Riding on the Metrooooo.

Tuesday, I got brave. I faced my fears of getting lost and pickpockets (actually, I wasn’t afraid of the latter until my other half continuously warned me of them, that nerd), and headed into the big city. I took the train, which wasn’t intimidating (although the huge sound that bounces back at you when you pass a train going in the opposite direction made me jump every time), but upon my arrival in Paris came the make it or break it moment…

The Metro.


Granted I lived in the Bay Area for awhile and experienced the BART quite a few times, but it’s not really the same. Besides, in California, the majority of people speak english.

I was a bit scared, but I put my ticket in the little muncher thing (it eats it and then spits it back out at you), and pushed my way through those doors that opened into the Paris underground. I waited for my metro to zoom by (they tend to run every 3 minutes, which is rather impressive… you never have long to wait), got in, found a seat, and clenched by belongings tightly to avoid any sort of grab and run pickpocket manuver that could come my way.

The metro is fast, lightning-speed really, but also noisy. You’ve the performers who pass their days in the cars, trying to earn a living (such as one accordion/sax duo was doing), but you’ve also the guys that sit in the terminals driving around toy cars and thinking you’re going to give them money for that (keep dreaming, bro). The metro has its own noises as well while it goes along, sometimes just the “woosh” as the world goes by, but sometimes mysterious sounds reminiscent of air hockey pucks slamming into the goal.

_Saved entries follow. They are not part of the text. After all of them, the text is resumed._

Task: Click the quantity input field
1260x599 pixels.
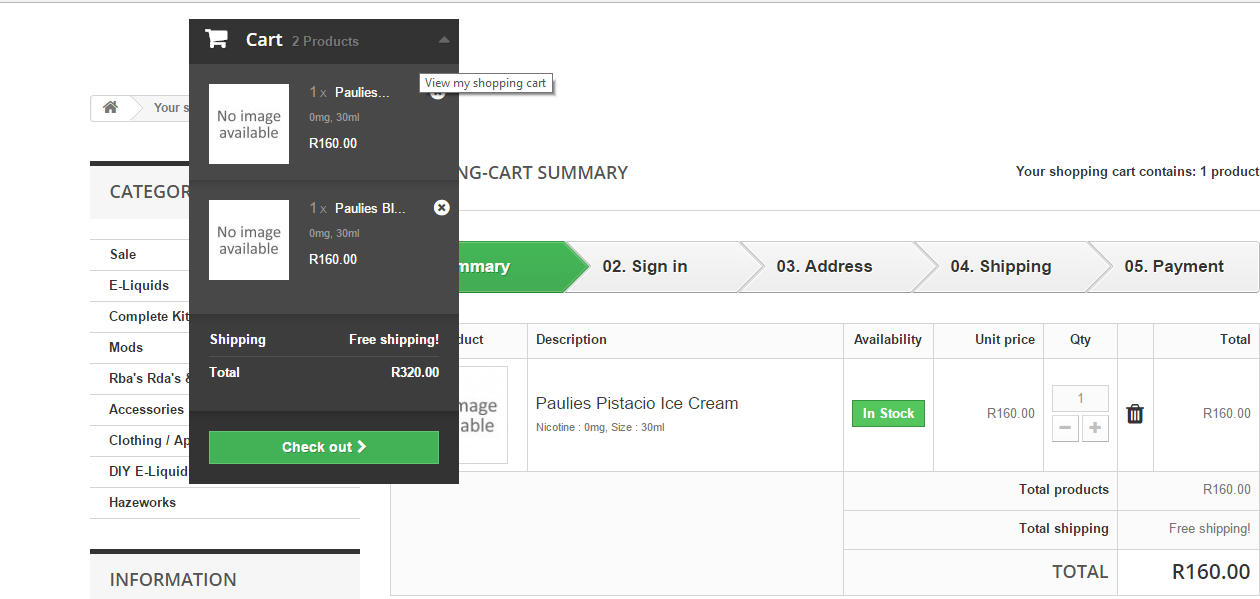Action: pyautogui.click(x=1080, y=398)
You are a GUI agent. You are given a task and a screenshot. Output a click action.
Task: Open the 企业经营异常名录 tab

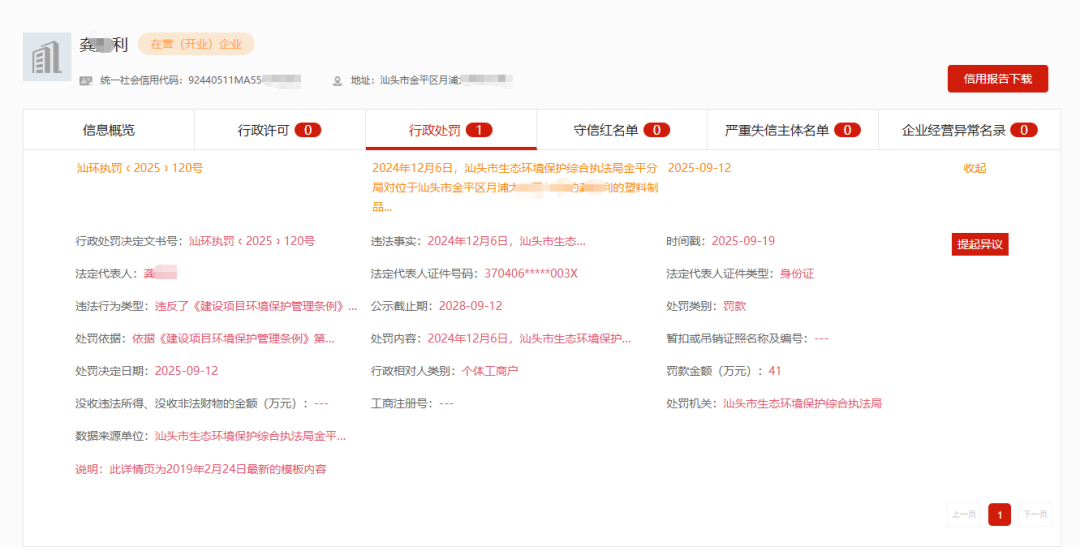pos(968,130)
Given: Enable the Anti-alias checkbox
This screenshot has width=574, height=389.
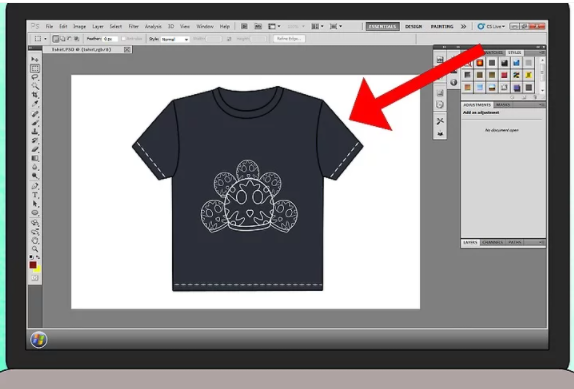Looking at the screenshot, I should tap(124, 39).
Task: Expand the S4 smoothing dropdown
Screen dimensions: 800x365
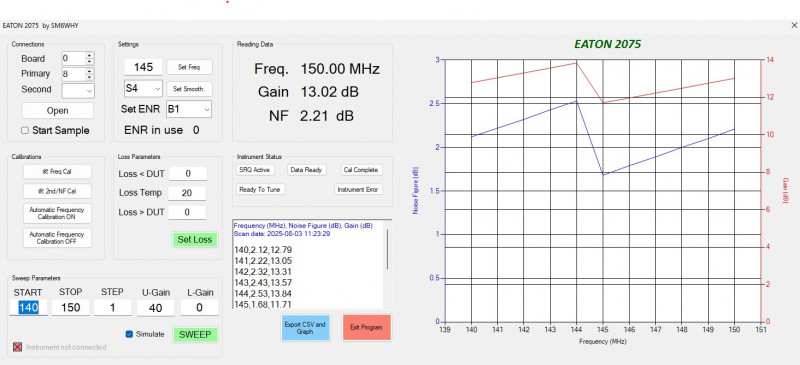Action: tap(143, 89)
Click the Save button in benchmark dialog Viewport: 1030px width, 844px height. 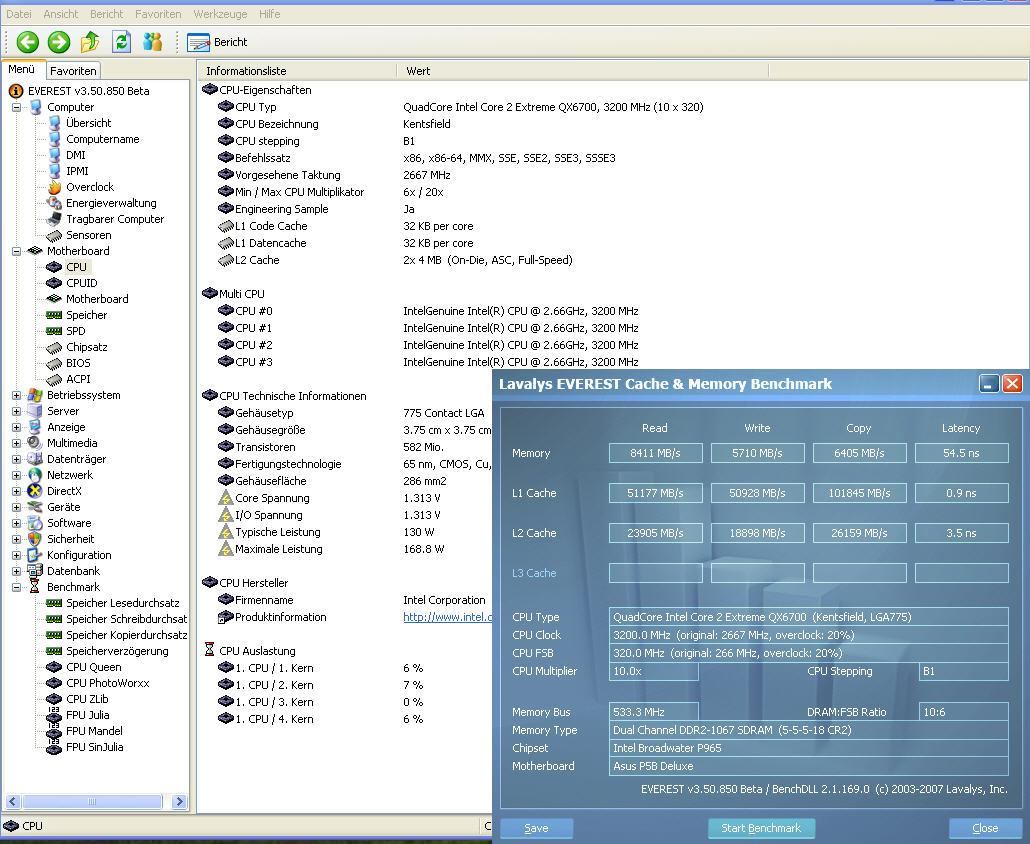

And of course, I just kept thinking about how I was “riding on the metro-ohhhhhh.” Who sang that little diddy, anyway?

5 responses to “Riding on the Metrooooo.

  1. Actually, wasn’t that song performed by Berlin?

  2. Doh! You’re right. I stand corrected.

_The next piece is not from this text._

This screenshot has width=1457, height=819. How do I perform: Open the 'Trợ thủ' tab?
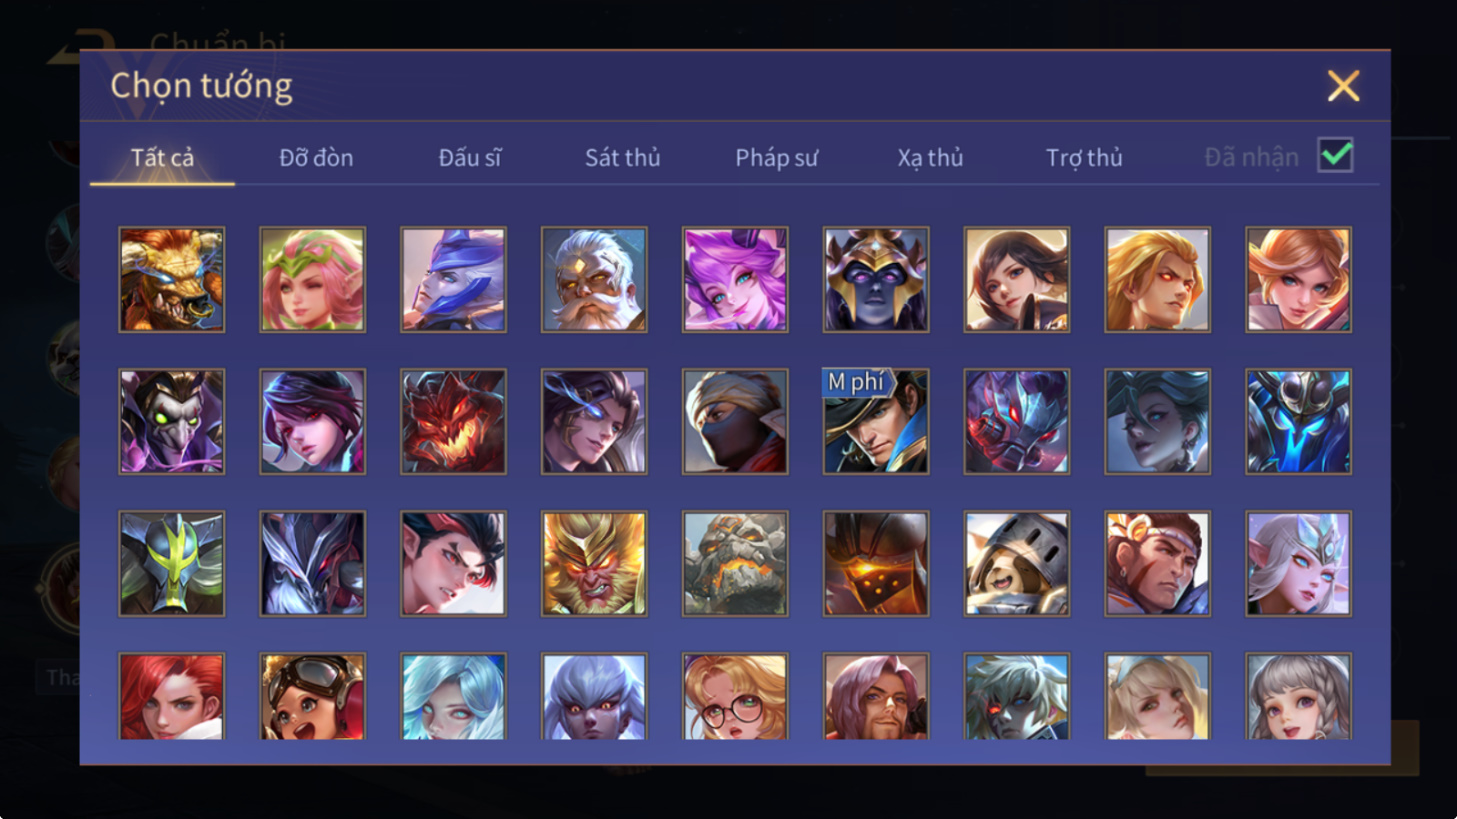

    Bad Sarah, not checking her facts.

  3. deb

    My biggest memory of the Paris Metro was of a young girl trying to pick my pocket while we were jammed in. I caught her, though, before she was able to steal anything.

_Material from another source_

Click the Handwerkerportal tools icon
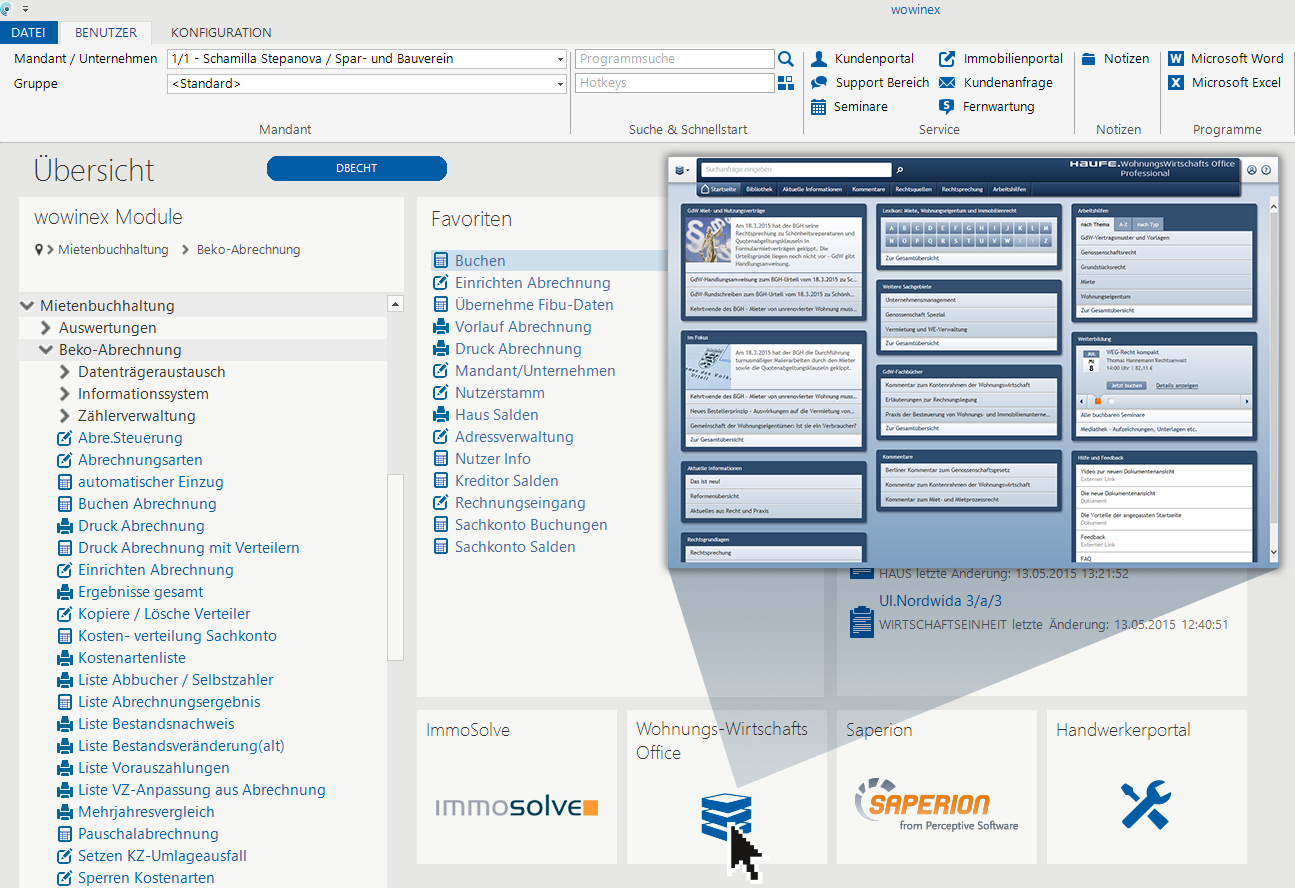Image resolution: width=1295 pixels, height=891 pixels. click(x=1146, y=805)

    I do love the woooshh sound, though. I was used to London, but the Underground never really wooshed. It just sort of rattled.

  4. The Metro is great. The sheer seediness of it – the wandering musicians, the smell of cigarettes, the graffiti – remind me of the NYC subway in the 1980s. Mass transit isn’t like that at home anymore, so a visit to Paris is like a trip into another time.